I also reviewed the film, but I feel completely different. I agree the opening montage was the highlight, but the subsequent story arc yieled so many magnificent set pieces, captivating characters and technical wizardry. It's spectacular reviews (the best easily of any film released this year and among the best ever) are well-deserved, it ranks for me as one of the very best films of 2009 and one of the all-time greatest Pixars. It's about love, loss and mortality and it's an exquite, enrapturing and altogether beautiful, ravishing and extraordinary film.

Yet, again as always, 'beauty is in the eye of the beholder' and you have stated your own case exceedingly well.

Rick Olson said...

I understand that I'm supposed to genuflect before every new Pixar flick ...

Nice review, FilmDr. I get a little tired of the reverence with which people treat Pixar. I thought Wall-E was so-so, hated "The Incredibles" and didn't even bother to see "Ratatouille."

Sam Juliano said...

hahahahah Rick!

Now that's the spirit! How are you buddy?

Hokahey said...

Rick - You should see Ratatouille. It's charming, inventive, and visually dazzling.

FilmDr said...

Hokahey,

I enjoyed your review too, and you are right about the film's great images. I was mostly bothered by Up's plotting and shift from realism to fantasy. I also found it interesting how the limitations of Pixar's computer graphic versions of humans showed the most when the construction worker got blood on his forehead.

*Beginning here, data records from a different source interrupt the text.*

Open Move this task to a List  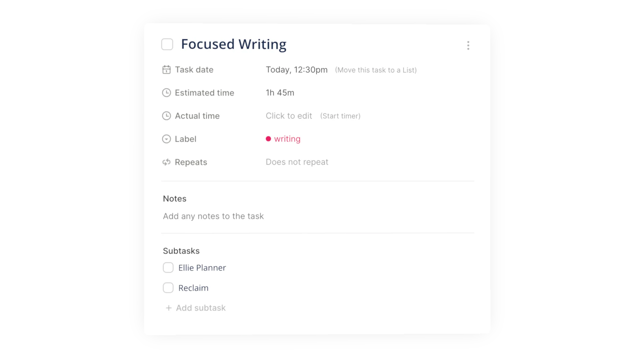[376, 70]
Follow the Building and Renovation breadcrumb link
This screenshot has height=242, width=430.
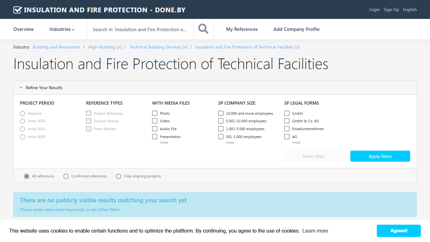pos(56,47)
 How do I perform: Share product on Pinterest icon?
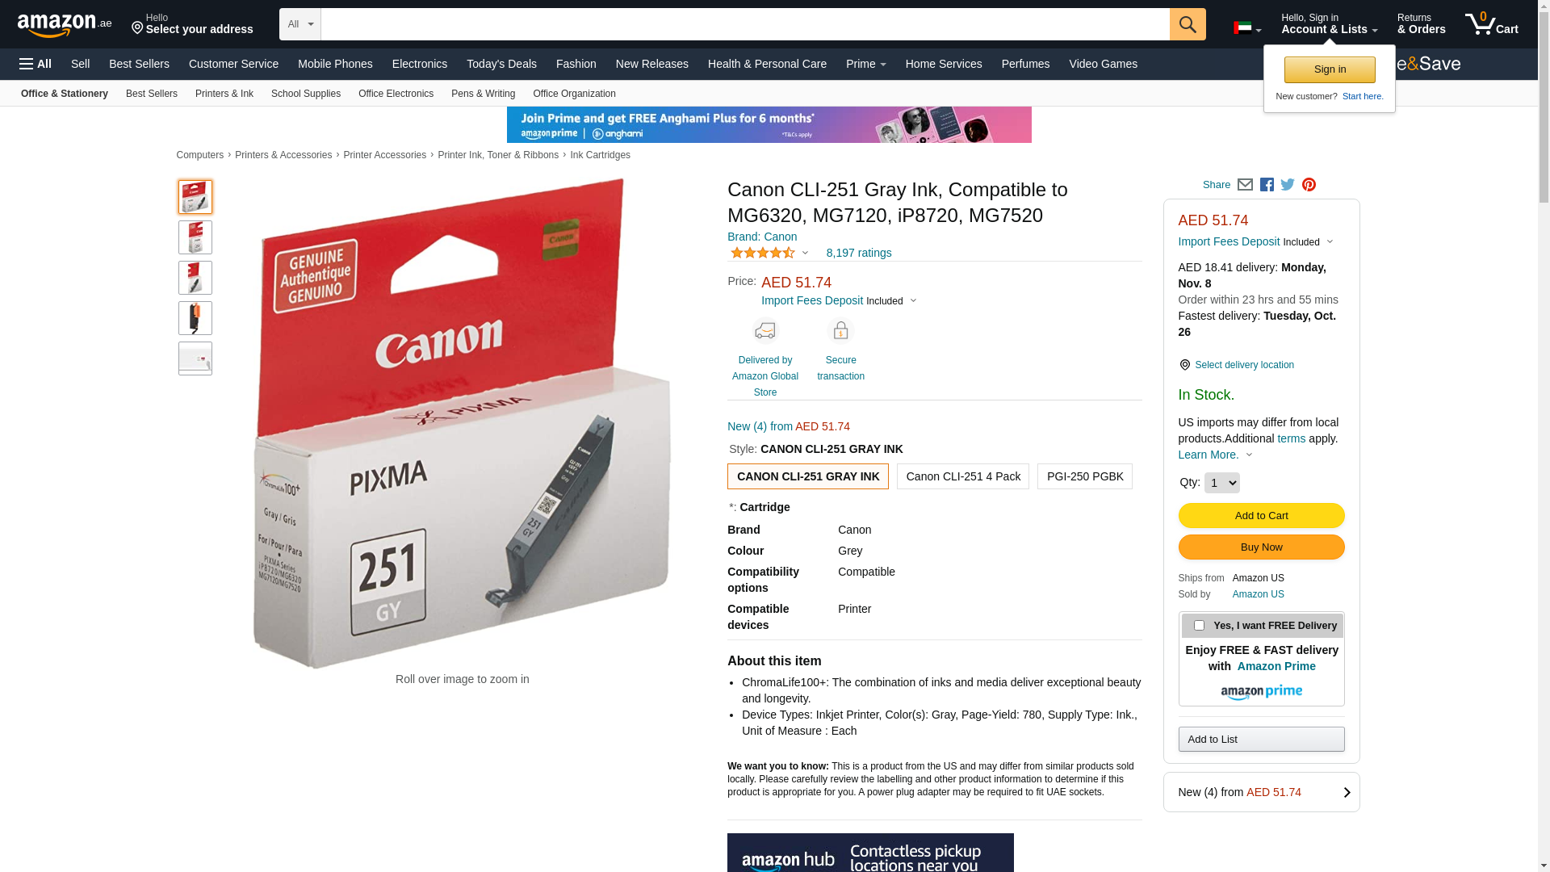click(1309, 185)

Thanks, Karly Domonyi. Best regards.

Sam,

I appreciate your willingness to agree to disagree so graciously.

Thanks, Rick,

I noticed that some viewers approach Pixar films with something akin to religious fervor. It brings out the contrarion in me, although I agree with Hokahey about Ratatouille. I like the snotty food critic in that movie. My favorite Pixar films are still Toy Story one and two, in part, perhaps, because of their relatively modest agendas.